Resist the temptation to just do it all. Be strategic about your yes’s and no’s. And just to make it a little more practical, here 5 disciplines that can help you prepare your heart for the fullness of God this Christmas.

5 Disciplines that help cultivate a stress-free holiday

  1. Simplicity

The goal of simplicity is to untangle the things of life that confuse and complicate. The deliberate practice of this discipline in life is always good, but especially so during the holidays.  So, instead of just adding more into an already busy schedule or full space, choose to cut back. Simplicity sets priorities that flow from loving God above all else, clearing and making space, and removing distractions.
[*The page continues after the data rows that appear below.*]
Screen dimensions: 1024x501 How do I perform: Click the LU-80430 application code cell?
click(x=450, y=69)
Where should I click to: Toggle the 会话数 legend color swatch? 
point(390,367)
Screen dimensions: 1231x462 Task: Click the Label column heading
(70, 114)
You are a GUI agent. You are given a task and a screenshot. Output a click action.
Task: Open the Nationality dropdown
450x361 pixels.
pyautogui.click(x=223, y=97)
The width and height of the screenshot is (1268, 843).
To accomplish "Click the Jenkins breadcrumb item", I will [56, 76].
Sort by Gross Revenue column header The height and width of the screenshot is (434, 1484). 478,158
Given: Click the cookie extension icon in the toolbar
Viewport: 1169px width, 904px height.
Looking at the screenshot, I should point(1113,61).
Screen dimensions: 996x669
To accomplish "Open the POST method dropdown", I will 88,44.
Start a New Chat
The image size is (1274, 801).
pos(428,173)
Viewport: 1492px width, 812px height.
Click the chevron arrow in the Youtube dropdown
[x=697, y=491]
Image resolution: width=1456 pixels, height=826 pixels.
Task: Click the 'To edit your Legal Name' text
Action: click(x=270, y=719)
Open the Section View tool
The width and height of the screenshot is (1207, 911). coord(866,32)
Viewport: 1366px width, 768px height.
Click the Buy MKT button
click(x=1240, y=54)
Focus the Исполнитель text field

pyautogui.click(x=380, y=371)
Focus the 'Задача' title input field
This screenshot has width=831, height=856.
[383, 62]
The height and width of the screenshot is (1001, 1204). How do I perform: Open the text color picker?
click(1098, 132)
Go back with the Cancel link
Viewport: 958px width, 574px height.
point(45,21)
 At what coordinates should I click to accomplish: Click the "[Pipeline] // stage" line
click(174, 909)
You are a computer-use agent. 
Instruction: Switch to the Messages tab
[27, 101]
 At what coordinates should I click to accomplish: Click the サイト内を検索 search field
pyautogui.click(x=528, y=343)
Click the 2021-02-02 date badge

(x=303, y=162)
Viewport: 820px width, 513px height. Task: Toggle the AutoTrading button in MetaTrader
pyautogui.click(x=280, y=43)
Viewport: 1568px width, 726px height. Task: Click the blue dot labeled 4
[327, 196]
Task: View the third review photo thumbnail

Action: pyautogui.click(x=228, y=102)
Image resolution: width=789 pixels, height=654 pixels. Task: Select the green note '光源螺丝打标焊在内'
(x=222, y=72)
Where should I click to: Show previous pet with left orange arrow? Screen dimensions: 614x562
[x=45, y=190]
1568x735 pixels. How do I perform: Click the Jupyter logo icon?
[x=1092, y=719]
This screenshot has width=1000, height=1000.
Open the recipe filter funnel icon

 Embracing simplicity –10 habits that cultivate wholeness


2. Solitude

Solitude is actually a container discipline, which means it can be used to practice other disciplines, like contemplative prayer, centering prayer, practicing the presence of God, and others. The goal is solitude with God, meaning this isn’t something we do with others. Practicing solitude creates space in the heart to see the movement of God and to hear his voice. Our lives are busy and noisy, which isn’t always a bad thing, but the soul needs a safe and quiet space to commune with God. That’s what solitude does.

5 benefits of breaking through the barriers of solitude


3. Meditation

The goal of meditation for a Christ-follower is to look deeply at the work and word of God. Eastern religious versions of this are about emptying the mind, but that’s NOT what we’re talking about here. Meditating on the goodness of God means, chewing and ruminating over His promises. This is what it means to rehearse the promises of God. We think and contemplate over them again, and again.

4. Devotional Reading

Lectio Divina is an ancient form of devotional reading. It’s a slower, spirit-led, form of reading the scriptures that incorporates meditation and contemplative prayer. This has become one of my favorite ways to meet with God. It’s low and slow. If you want to hear the voice of God and encounter the more of His goodness, then be still and behold as you dwell in His word. Revelation into the daily things of life comes when we slow down enough to listen. Devotional reading helps us do that.

5. Contemplative Prayer

I think contemplative prayer is another container discipline. Essentially, the goal is to cultivate an open and responsive heart to be present with God. Disciplines like practicing the presence of God, Lectio Divina, Centering Prayer, and prayer walking (just to name a few) are good options to explore. I am creative, so I often incorporate art, photography, writing, and music as contemplative expressions in prayer. 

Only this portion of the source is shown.